Common causes of fecal incontinence include diarrhea, constipation, and muscle or nerve damage associated with age or giving birth. Nerve damage can also occur among those with diabetes, multiple sclerosis, or back trauma from surgery or injury. Weak anal sphincter muscles or poor sensation in the rectum can contribute to fecal incontinence.
The following conditions increase the risk of fecal incontinence:
- Muscle damage or weakness
- Inability to hold a bowel movement before reaching the toilet
- Nerve damage
- Inability to control the passing of gas/stools
- Gas or bloating
- Loss of storage capacity in the rectum
- Rectal prolapse
- Pelvic floor dysfunction
In addition to a digital rectal exam, our specialists may use the following tests to determine the cause of fecal incontinence:
- Balloon expulsion test – Measures the time it takes to push out a balloon filled with water from the rectum.
- Anorectal manometry – Measures the tightness of the sphincter and sensitivity and functioning of the rectum.
- Proctography – Takes x-ray images during a bowel movement on a specially designed toilet.
- Colonoscopy – Views the entire colon.
- MRI – Determines if the sphincter muscles are intact and to provide images during defecation (defecography).
Reducing constipation, controlling diarrhea, and avoiding straining are all initial noninvasive methods of treating fecal incontinence. Treatments may include one or more of the following:
- Eating, Diet, Nutrition – Food affects stool consistency and how quickly it passes through the digestive system. Eating the correct amount of fiber is important because fiber adds bulk to stool, making it softer and easier to control. Drinking sufficient fluids may help prevent constipation although beverages containing caffeine may cause diarrhea. A food diary helps determine the best diet.
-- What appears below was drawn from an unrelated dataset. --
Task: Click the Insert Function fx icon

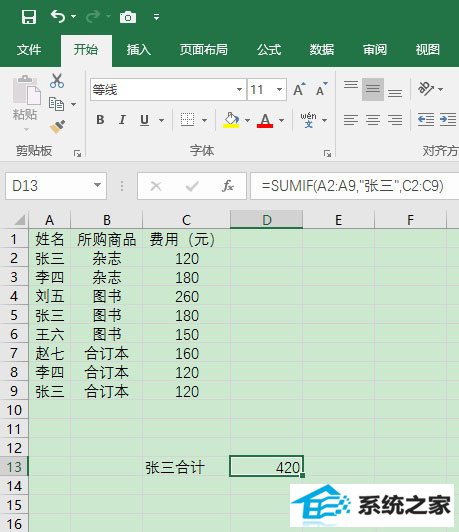Action: (x=228, y=186)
- Medications – Bulk laxatives (e.g., Citrucel, Metamucil) help develop regular bowel patterns. Antidiarrheal medications (loperamide, diphenoxylate) slow down the bowels for better control.
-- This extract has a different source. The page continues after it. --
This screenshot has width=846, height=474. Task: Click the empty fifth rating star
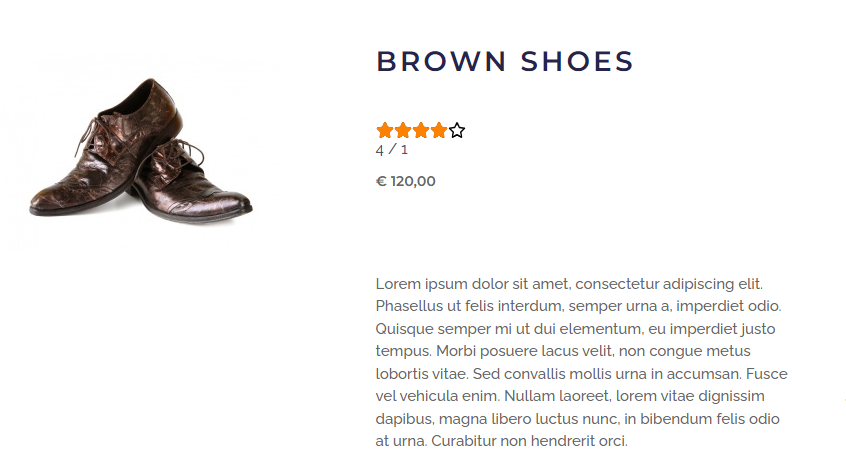point(457,130)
- Pelvic Floor Exercises – These strengthen the pelvic floor muscles for improved bowel control. Biofeedback therapy that uses sensors to tell if patients are using the correct muscles may prove helpful.
- Bowel Training – Developing a regular bowel movement pattern can help relieve fecal incontinence.
- Surgery – Surgery is particularly helpful if injury has occurred in the pelvic floor or sphincter muscles. Sphincteroplasty is the most common surgery during which the separated ends of the sphincter muscle are reconnected.
- Sacral Neuromodulation (SNM) – This treatment manages symptoms of fecal incontinence for those not having success with more conservative treatments. SNM stimulates the sacral nerves, which control the bladder and bowel and muscles related to urinary and bowel function. If the brain and sacral nerves do not communicate correctly, the nerves will not tell the bladder or bowel to function properly. SNM targets this communication problem by stimulating the nerves with mild electrical impulses.